Without realizing it, he’d begun to pace back and forth in his cabin as if he were shuttling feverishly between real and imaginary possibilities for revenge.
The sound of the intercom stopped him. “Nick,” Mikka said flatly. “I’ve got her up. She’s groggy, but she can walk.”
To vent some of his tension, he snap-punched the intercom toggle. “Meet me at the airlock. I’ll take her from there.”
Mikka clicked off without acknowledging him.
Promising murder, Nick keyed open the door and strode out of his cabin.
For the second time in little more than an hour, he had to leave his ship. And the second occasion was deadlier than the first: the Amnion were more likely than the Bill to do him active harm. Nevertheless he didn’t delay. Tension wasn?
??t the same thing as energy or confidence, but it could serve the same purpose.
He caught up with Mikka and Morn in the access passage of the airlock. They moved slowly: Morn’s steps were nothing more than a stupefied shuffle; without Mikka’s support, she would have folded to the deck. From the back they looked like sisters with their arms around each other for encouragement.
Sneering his disgust, he noticed that Mikka had taken the time to put Morn into a clean shipsuit. Presumably Mikka had also cleaned Morn herself, washing off twelve or so hours’ worth of accumulated filth. Wasted dignity. A woman who was about to lose her humanity entirely didn’t need it. And he didn’t want her to have any left when he handed her over to her ruin.
“Far enough,” he growled at Mikka. “You can go back now.
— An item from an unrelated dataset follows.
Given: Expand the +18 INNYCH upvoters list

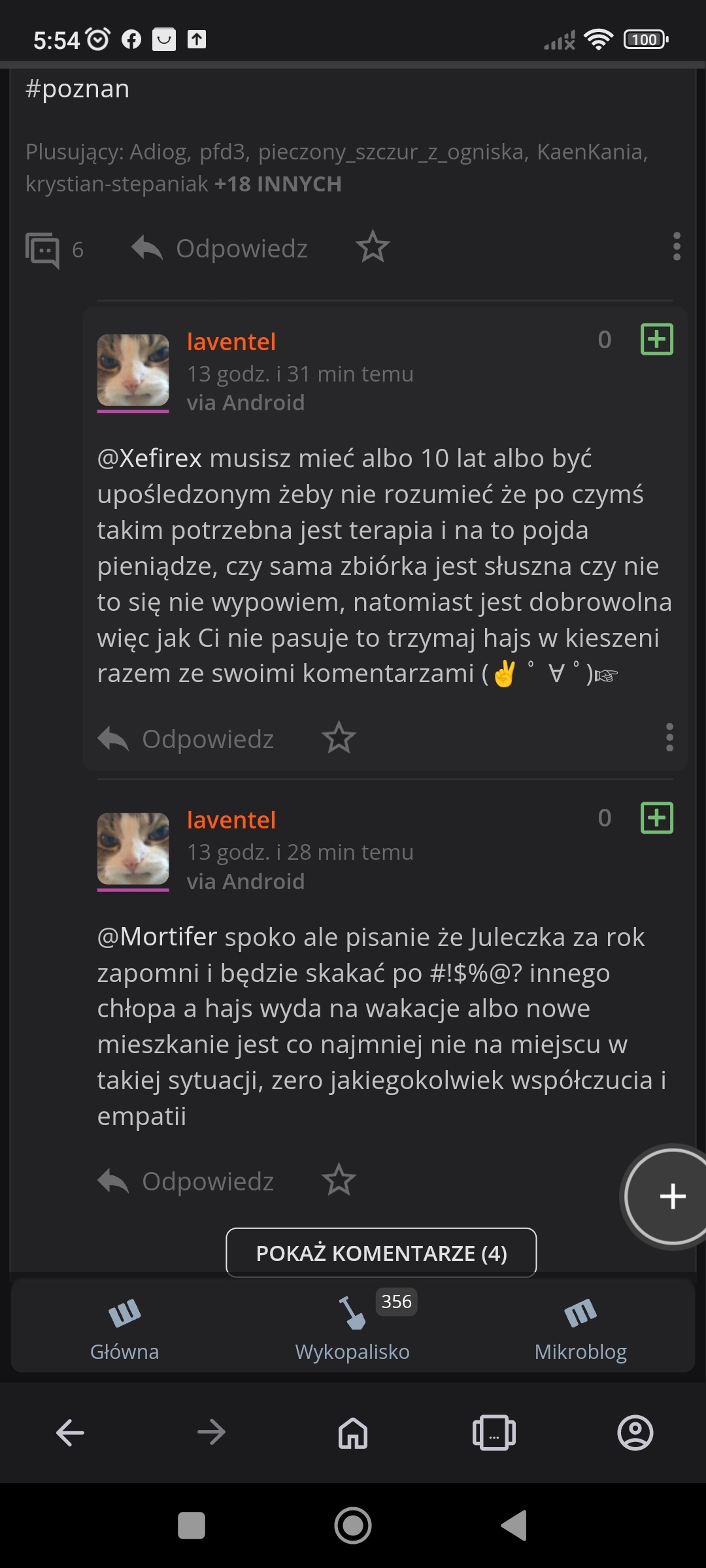Looking at the screenshot, I should (x=278, y=184).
“I’m leaving you in command. I don’t expect you to like what I’m doing. I don’t expect you to forget about it when it’s over. But I do expect you to take care of the ship while I’m gone. You aren’t any safer without me.” Nick had guaranteed that by telling Scorz to record his discussion with Vestabule. “And I still know more about what’s at stake here than you do. As matters stand, I’m the only hope you’ve got.”
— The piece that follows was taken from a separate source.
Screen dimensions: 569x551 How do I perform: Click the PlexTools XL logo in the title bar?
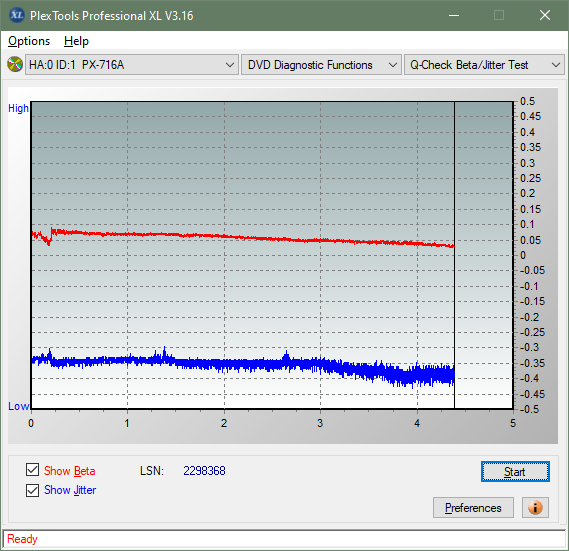(x=17, y=15)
Mikka glared at him. “I’m not stupid, Nick. Don’t make that mistake.”
“I’ll be lucky if I get the chance,” he retorted, driven by bitterness. “You’re too busy making it for me.
“Go to the bridge,” he ordered so that he wouldn’t have to listen to her anymore. “Pull a raiding team together—the best people we have for weapons, demolition, stealth work. Take them off duty, get them rested, ready, equipped. I’m not sure what I’m going to do yet”—he admitted this because he knew it would make Mikka more likely to comply—“but when the time comes we’ll need to give it our best shot.”